United States values freedom of speech much, much more than any other country around the world does. Both fortunately and unfortunately. I'd expect most of the rest of the world to follow what Japan is trying to do here, or something close.

I don't know how I feel about this personally. I completely agree with you - but defending free speech is hard. When an extremely popular and influential person says (but not threateningly) that you/your family are not entitled to exist and live freely, when your country is not entitled to exist, would you support that persons right to say that?

Bullying is different though. If narrow/specific enough, causing mental and emotional distress online, must have the same level of punishment as it does when it's done in the real world.

1 comments

> Bullying is different though. If narrow/specific enough, causing mental and emotional distress online, must have the same level of punishment as it does when it's done in the real world.
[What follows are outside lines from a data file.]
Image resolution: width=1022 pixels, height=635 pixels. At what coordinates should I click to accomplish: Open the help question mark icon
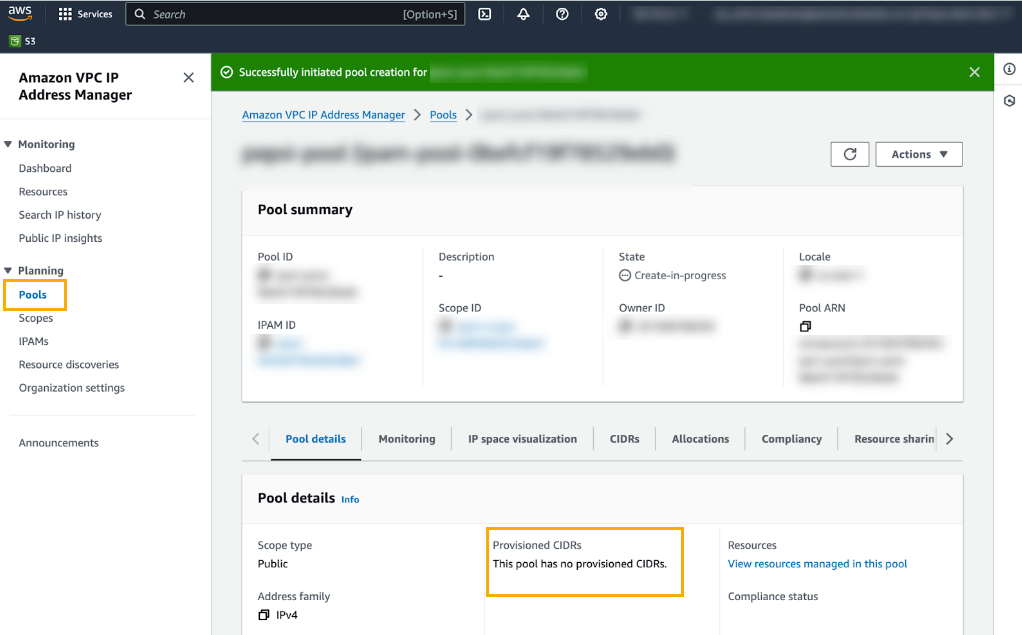pos(562,14)
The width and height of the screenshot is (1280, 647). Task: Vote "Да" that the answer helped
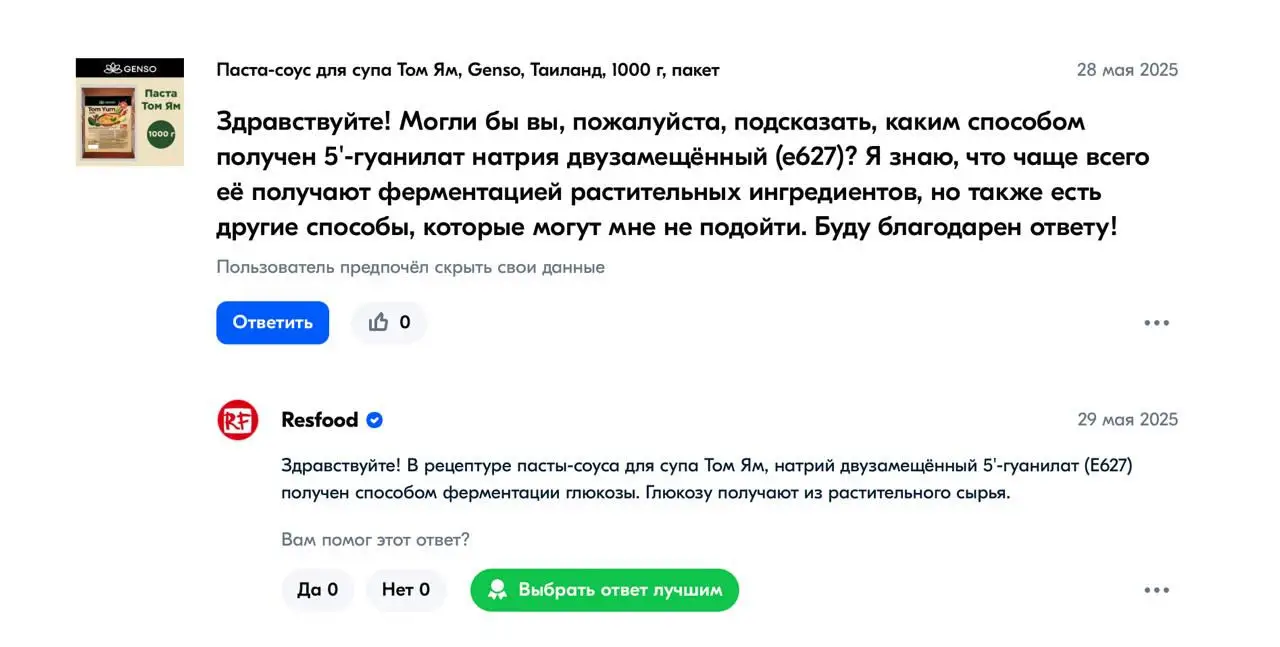tap(317, 590)
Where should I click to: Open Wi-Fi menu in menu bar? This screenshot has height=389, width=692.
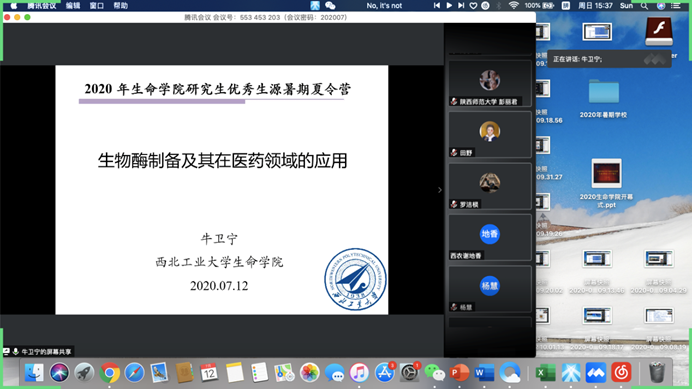click(x=513, y=5)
Bar needs to be far, far higher. Someone here just said that seeing naked people on a zoom call is akin to a sexual-assault. All you have to do is close the browser window. No really, that's all you need to do. If someone is threatening you with death threats, that's already illegal.

So speech limitations are well grounded in US. It must be some kind of an imminent harm to an individual or a group.

Absolute free-speech isn't a thing and shouldn't be IMO. Giving up that 0.01% of free speech (Yelling "Bomb" in an airplane) keeps the rest 99.9% clause healthy. The bar needs to be quite high and shouldn't be about someone's emotions or mental health. There is no end to subjectivity there and it'd be open for misuse and exploitation. Generally, free speech already includes aforementioned provisions and is accepted by most people living in US or otherwise. I'd even argue to push that boundary to 0.001% but that's debatable.